Эрагон взял коллекцию рассеянных фрагментов, способствующих проникновению в самую суть и, обдумывая значения, пересмотрел их у себя в уме. Как части головоломки, он попытался собрать их вместе. Он редко преуспевал, но упорствовал, и постепенно начали прослеживаться несметное число связей между событиями и эмоциями жизни Слоана, и таким образом он соткал запутанную сеть, образцы которой представляли, кем был Слоан. Связывая последние нити сети, Эрагон чувствовал, как будто он, наконец, постиг причину поведения Слоана. Он сочувствовал ему.
Даже больше, он чувствовал, что понял Слоана, его изолированные основные элементы индивидуальности, те вещи, которые нельзя было удалить, безвозвратно не изменяя человека. Три слова на древнем языке, казалось, воплощающие Слоана, и не думая об этом, Эрагон выдохнул из себя эти слова.
Звук, возможно, не достиг Слоана, но все же он пошевелился — его руки, обхватили бедра — весь его вид выражал неловкость.
Холодное покалывание сползало вниз по левому боку Эрагона, и гусиная кожа появилась на руках и ногах, покуда он наблюдал за мясником.

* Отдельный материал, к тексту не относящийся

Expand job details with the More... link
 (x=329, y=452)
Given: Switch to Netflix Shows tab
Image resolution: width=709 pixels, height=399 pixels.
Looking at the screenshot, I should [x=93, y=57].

Он рассматривал различные объяснения реакции Слоана, каждая из которых была сложнее предыдущей, но только одна из них была наиболее вероятной, и даже она казалась неверной. Он снова прошептал три слова. Как и раньше, Слоан, подергался на месте, и Эрагон, услышал, как он пробормотал:
- …кто-то прогуливается по моей могиле.
Эрагон прерывисто вздохнул. Ему было сложно поверить, но его эксперимент не оставлял места сомнениям: он совсем случайно наткнулся на истинное имя Слоана. Это открытие изумило его. Знание чьего-то истинного имени было тяжелой ответственностью, поскольку это предоставляло неограниченную власть над человеком. Из-за врожденной осторожности эльфы редко раскрывали свои истинные имена, а если они и делали это, то хранителем тайны становилось лишь то существо, которому они верили безоговорочно.